(創薬等PF・構造生命科学ニュースウオッチ 2016/05/26)
- [論文] ゲノム編集によるHIV-1 DNAの除去 - 概念実証in vivo 実験:Kamel Khalili、Jennifer Gordon & Wenhui Hu (Temple University)
- CRISPR/Cas9技術によって、ヒト細胞株において(in vitro)潜在感染しているHIV-1 DNAを宿主ゲノムから切除すること、ならびに、患者由来のCD4陽性T細胞において(ex vivo)InDel変異導入を介してHIV-1複製を抑制することが、実現されている。

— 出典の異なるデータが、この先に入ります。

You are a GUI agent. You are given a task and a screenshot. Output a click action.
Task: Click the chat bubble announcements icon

- 今回、トランスジェニック・マウスとラットにおいて、Staphylococcus aureus 由来の小型のCas9 (saCas9)と、5’-LTRとGag 遺伝子間のウイルスDNAを標的とする多重gRNAsを利用して、臨床上重要なセグメントを除去することを試みた。

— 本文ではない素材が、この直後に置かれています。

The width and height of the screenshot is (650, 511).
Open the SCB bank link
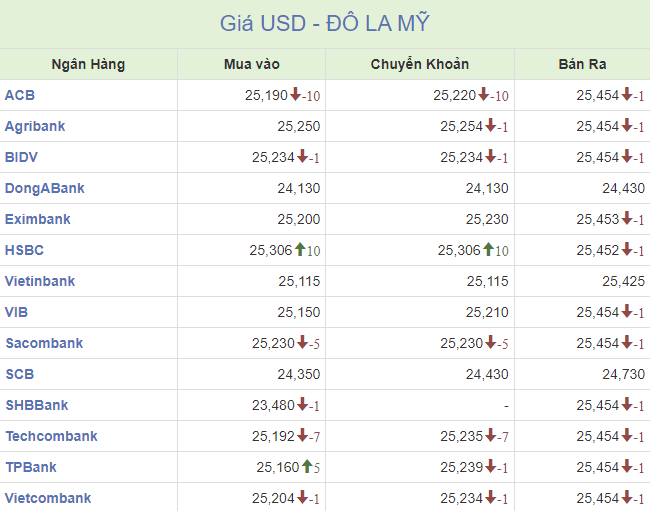click(20, 374)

- saCas9とgRNAsを発現するアデノウイルス随伴ウイルス9、rAAV:saCas9/gRNA、をマウスに尾静脈注射したところ、脾臓、肝臓、肺、腎臓および循環リンパ球において、宿主ゲノムに組み込まれていたHIV-1 DNAが切断され、LTRとGag 遺伝子の間の978 bpが除去された。
- rAAV:saCas9/gRNAをラットに後眼窩接種したところ、ウイルスDNAにおける標的セグメントが除去され、循環血液中のリンパ球におけるウイルスゲノム発現が顕著に減少した。

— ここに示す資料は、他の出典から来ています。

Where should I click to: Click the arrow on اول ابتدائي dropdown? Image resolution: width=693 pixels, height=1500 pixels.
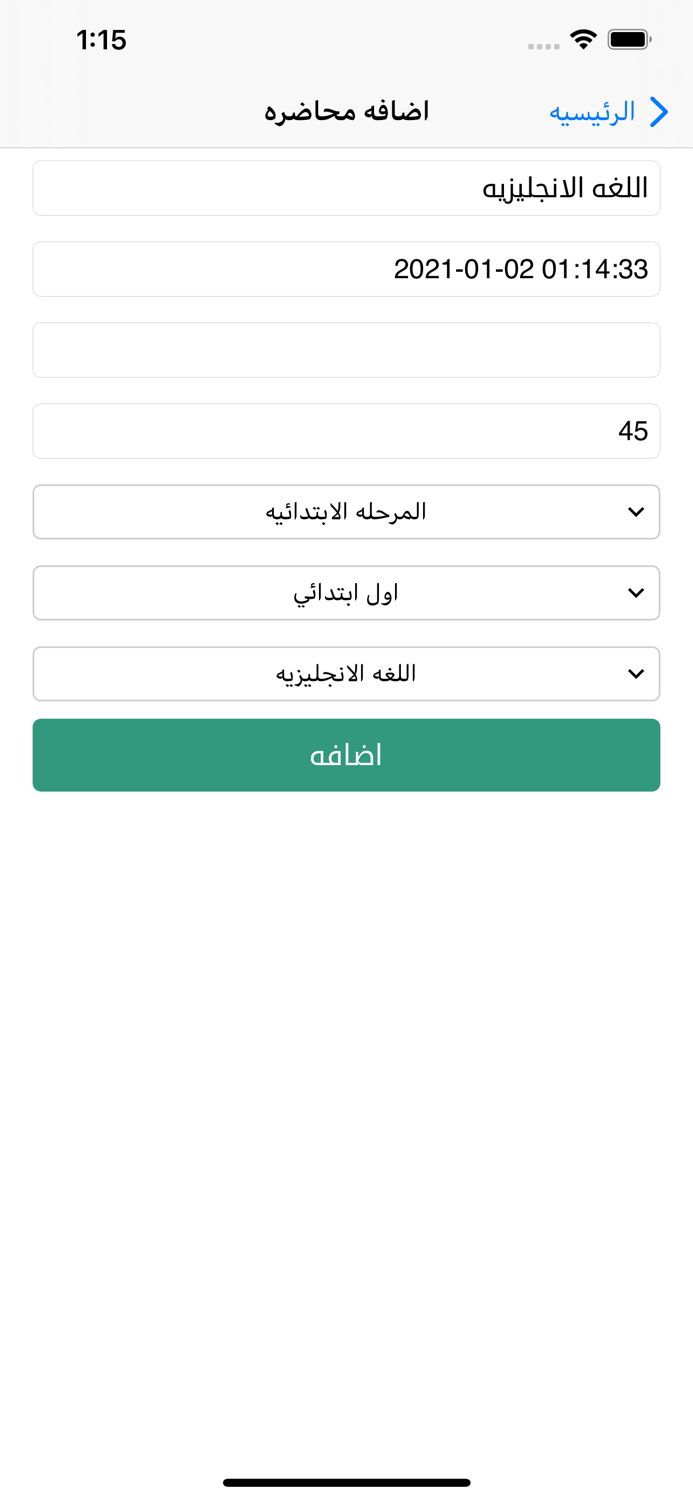636,593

- [関連論文] ヒトT細胞からHIV-1ゲノムを除去:Rafal Kaminski;Wenhui Hu;Kamel Khalili (Temple U.)
- [論文] mCRISTAR法 - 多重(multiplexed)CRISPR/Cas9ならびにTARを介して、酵母において天然物生合成遺伝子クラスターのプロモーターを合成する:Sean F. Brady (Rockefeller University)
- mCRISTAR(multiplexed-CRISPR-TAR)は、改変したCRISPR/Cas9技術とtransformation-associated recombination(TAR)を組み合わせた手法。酵母のⅡ型ポリケチド合成酵素遺伝子クラスターとインドロトリプトリン(indolotryptoline)遺伝子クラスターで実証実験。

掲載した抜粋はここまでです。